Curriculum

Cluster 6 ¡ Lesson 2 1 min read

Reading Token Usage

Understanding costs per node and per flow, and optimizing for budget.

Understanding the cost of AI is not an accounting exercise; it is a fundamental design constraint. When you build workflows, you are making decisions about resource allocation. Tokens—the fragments of words that models read and generate—are the currency of this ecosystem. If you do not understand how they are counted and billed, you cannot design efficient systems. You will either overspend on simple tasks or under-resource complex ones.

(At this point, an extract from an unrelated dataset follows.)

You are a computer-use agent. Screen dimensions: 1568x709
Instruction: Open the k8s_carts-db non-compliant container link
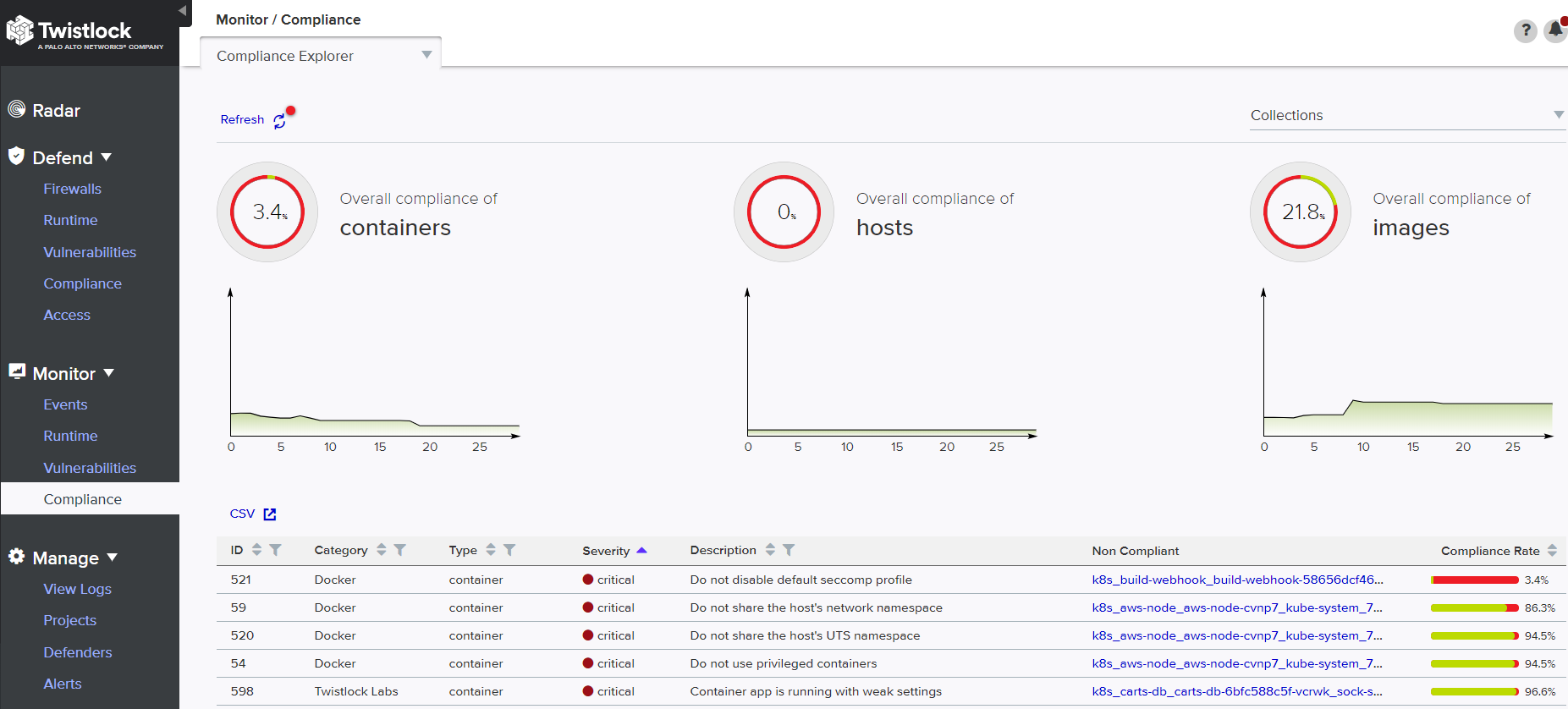coord(1236,691)

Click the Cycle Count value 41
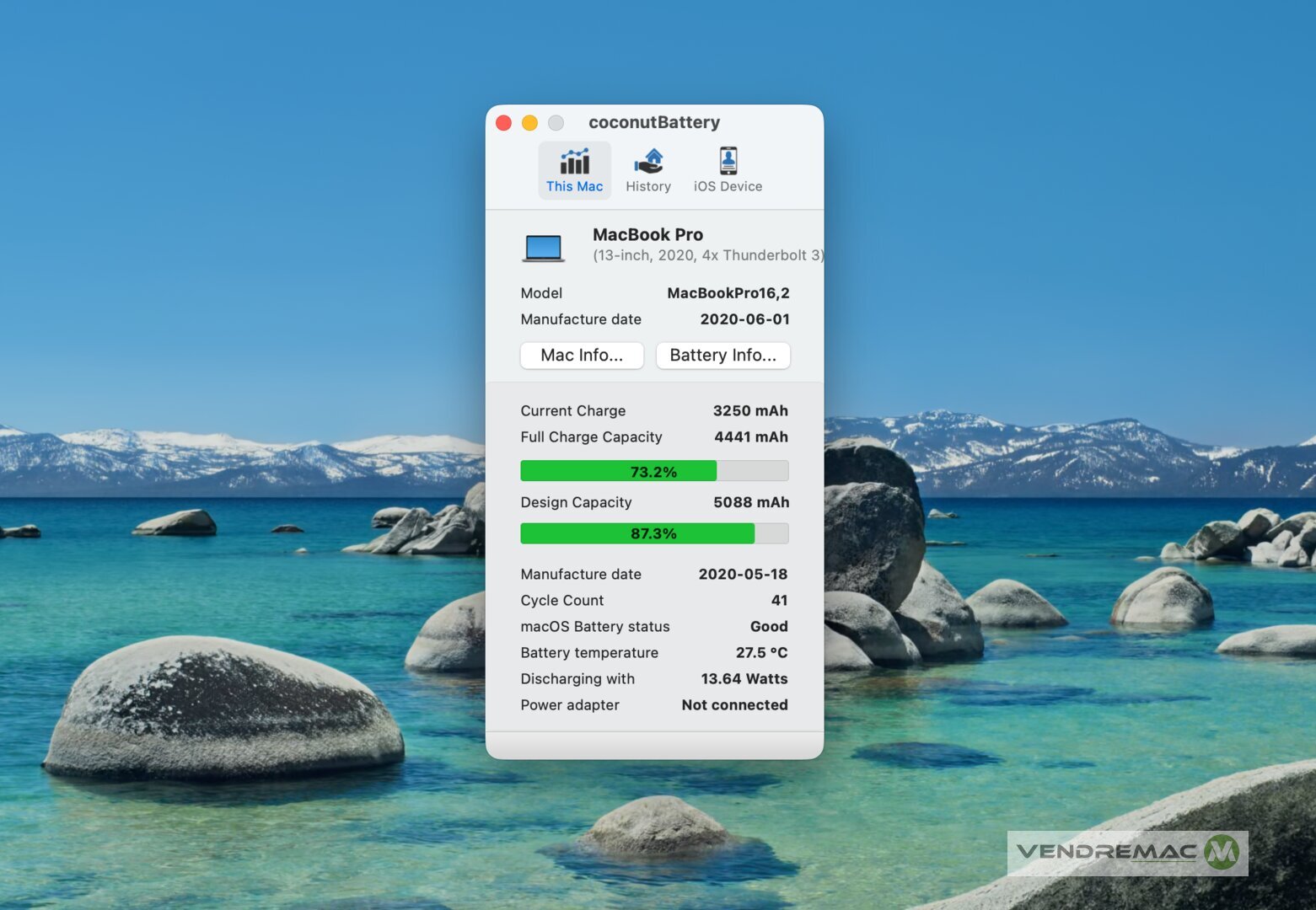(x=779, y=600)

This lesson strips away the abstraction of "AI usage" and grounds it in practical economics. We will examine the difference between input and output costs, how to track expenditure across individual nodes and entire flows, and the strategies you can use to optimize your budget. The goal is not to minimize spending at all costs, but to spend deliberately. Experimentation has a price, but stagnation costs more.

Assignment

Review one of your existing flows or prompts. Calculate the approximate token count for the input. Then, rewrite the prompt to reduce its length by at least 20% without losing its core instruction. Test both versions and compare the results and estimated costs.

Learning Objectives

  • Understand the concept of tokens and how they translate to costs.
  • Differentiate between input and output tokens and their respective pricing.
  • Apply optimization strategies to manage budget without sacrificing necessary quality.

Tokens

The fundamental unit of data processed by language models, roughly equivalent to four characters or three-quarters of a word in English.

Input vs. Output Costs

The distinction in pricing between the text you send to a model (input) and the text the model generates (output), with output typically costing more.

The binding constraint on AI adoption is not technical skill, but the ability to see your own work clearly enough to redesign it.